Stela graduated to become commander of the so-called Anti-Terrorist Group, part of Tuta's force, but one that ranged freely, robbing and murdering.


On one occasion, the unit put four Muslim prisoners of war into Croat uniforms, gave them wooden imitation guns, and sent them into no-man's land to draw the fire of Muslim units.


"While the word human shield was used in the indictment, decoy would be the most appropriate description," said Clark.


Three of the four men were shot and wounded, but all managed to get back to their own lines, and later gave evidence against their tormentors. The court even recovered one of the wooden guns.


But the crime did not stop there. "Stela's activities during the war were not confined to the frontline," said Clark. "He and his now infamous subordinates and others were involved in evicting Muslims from their flats and forcing them to leave the west side of Mostar. They were also engaged in the looting of those now emptied flats."


Among evidence that helped to convict him, said the judge, was a documentary shot by BBC correspondent Jeremy Bowen who managed to get into Mostar at the height of the battle.


And for many months the two men's units indulged in torture and sadism among Muslim prisoners kept at the Heliodrom, a former airforce base on the outskirts of Mostar.


It was here that Martinovic committed one of his worst crimes - choosing to give special attention to a former Muslim policeman, Nenad Harmandzic.


Harmandzic was beaten and abused by Martinovic, then one day he was kept behind when other prisoners were marched back from a working detail. His body, with broken bones and a bullet through the head, was uncovered five years later buried nearby.


The judges said they could not convict Martinovic of the murder, but said that he was responsible for it as the man in charge of the prisoner's welfare.


The judges said key evidence was supplied by the Bosnian Croat forces themselves - because they kept meticulous records of prisoners signed in and out of the Heliodrome, and the commanders who took them.


Judges praised former prisoner Halil Ajanic for giving vital evidence, in open court, about the treatment Martinovic inflicted on Harmandzic, with Clark saying, "In spite of efforts to discredit this simple and brave man who gave his testimony in open court with no protective measures, the chamber is convinced by the truth of his testimony."


But they criticised other witnesses. "Most witnesses did their best to recount painful events from eight or nine years ago," said Clark. "Sometimes however, the level of untruthful testimony was disappointing.
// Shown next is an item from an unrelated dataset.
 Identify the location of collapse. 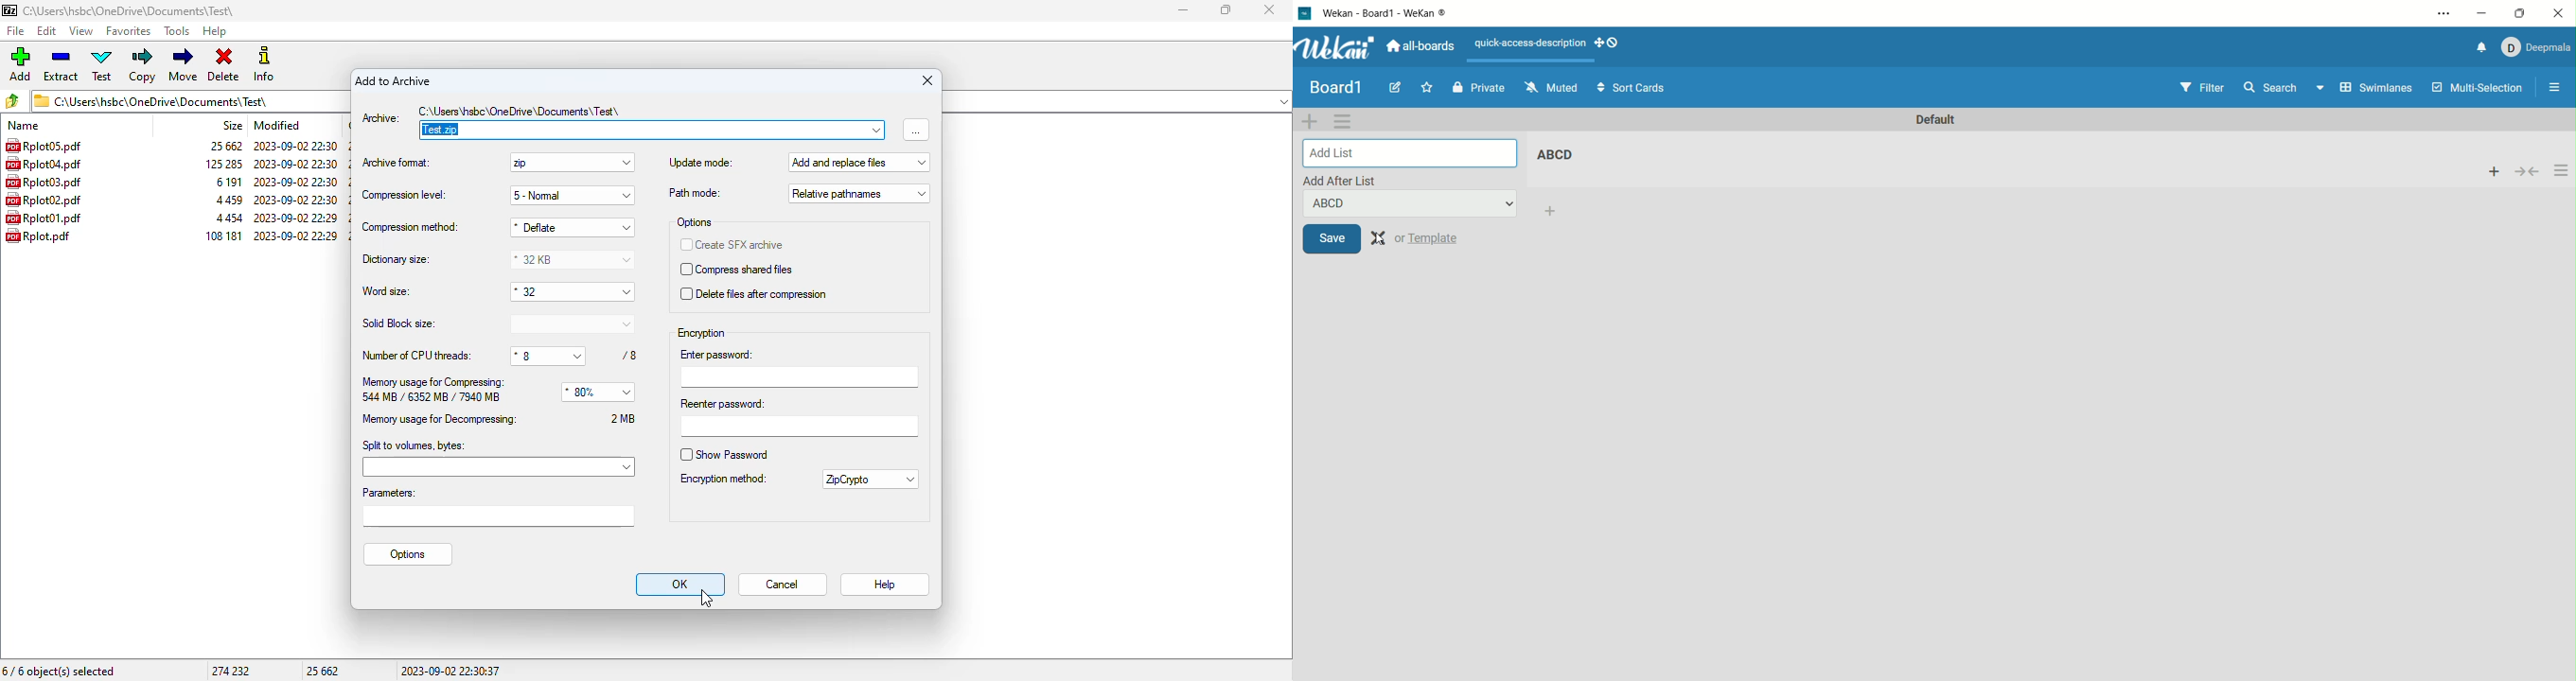
(2527, 172).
It has been disappointing to note the frequency with which well positioned witnesses saw nothing, heard nothing and knew nothing of important events in their local area."


Both men are likely to appeal. Martinovic is also currently appealing against a conviction for murder in Croatia.


Clark ended on a hopeful note, recollecting the harmony that Mostar was once known for, "Time will tell if the scars will heal and the wonderful fabric of a diverse city described by the leader of the Jewish community in Mostar will return."


Chris Stephen is IWPR's project manager in The Hague.